Mother severe of infinite delights!

Nothing, save rapine, indolence, and guile,
And woes on woes, a still-revolving train,
Whose horrid circle had made human life
Than non-existence worse: but, taught by thee,
Ours are the plans of policy and peace ;
To live like brothers, and conjunctive all
Embellish life. While thus laborious crowds
Ply the tough oar, Philosophy directs

The ruling helm; or, like the liberal breath
Of potent Heaven, invisible, the sail

Swells out, and bears the inferior world along.
Nor to this evanescent speck of earth
Poorly confined, the radiant tracts on high
Are her exalted range; intent to gaze
Creation through; and, from that full complex
Of never-ending wonders, to conceive

Of the Sole Being right, who spoke the word,
And Nature moved complete.
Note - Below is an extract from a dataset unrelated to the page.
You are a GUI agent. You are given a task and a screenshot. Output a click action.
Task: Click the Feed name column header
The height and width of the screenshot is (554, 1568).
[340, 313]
With inward view,
Thence on the ideal kingdom swift she turns
Her eye; and instant, at her powerful glance,
The obedient phantoms vanish or appear;
Compound, divide, and into order shift,
Each to his rank, from plain perception up
To the fair forms of Fancy's fleeting train:
To reason then, deducing truth from truth;
And notion quite abstract; where first begins
The world of spirits, action all, and life
Unfetter'd, and unmix'd. But here the cloud
(So wills eternal Providence) sits deep:

Enough for us to know that this dark state,
In wayward passions lost, and vain pursuits,
This infancy of being, cannot prove

The final issue of the works of God,

By boundless Love and perfect Wisdom form'd, And ever rising with the rising mind.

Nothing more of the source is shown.